Dear EarthTalk: What is the environmental impact of so many people now using sites like Facebook and spending so much time online?--Bob Yearling, Paris, TX
The environmental impact of so much online time really boils down to energy usage, which in turn affects the amount of greenhouse gases we pump into our atmosphere. For one, each of us can help by limiting computer time (whether surfing the 'net or not) and shutting them down or putting them into sleep mode when we aren't using them (this can be automated via the computer's power management control panel).
Also, when shopping for a new computer, consumers and businesses alike can opt for models certified by the federal government as energy efficient with the Energy Star label. If all computers sold in the U.S. met Energy Star requirements, Americans could pocket $1.8 billion annually in saved energy costs and reduce greenhouse gas emissions by an amount equivalent to taking some two million cars off the road.

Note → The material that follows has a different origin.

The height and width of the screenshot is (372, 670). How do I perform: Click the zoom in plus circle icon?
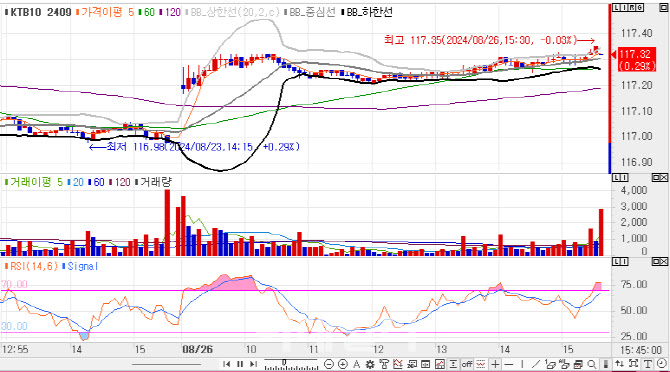coord(343,364)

Individual responsibility aside, the creation and management of more efficient data centers by the major online hubs--especially as we enter the age of "cloud" computing whereby most of the software, content and services we look to our computers for resides online and is served to us as-needed--is what can have the biggest impact. Google, Facebook, and Amazon.com are already deeply committed to the cloud computing model, with Microsoft, Yahoo and others following suit accordingly.
For its part, Google has been a real leader in the building of green data centers, even powering them with renewable energy. The company recently released environmental footprint scores for several of its data centers. While the energy usage required to run its cloud services (Google Search, Google+, Gmail and YouTube) seems huge in the aggregate--it used 260 megawatt hours to power its data centers in 2010--it boils...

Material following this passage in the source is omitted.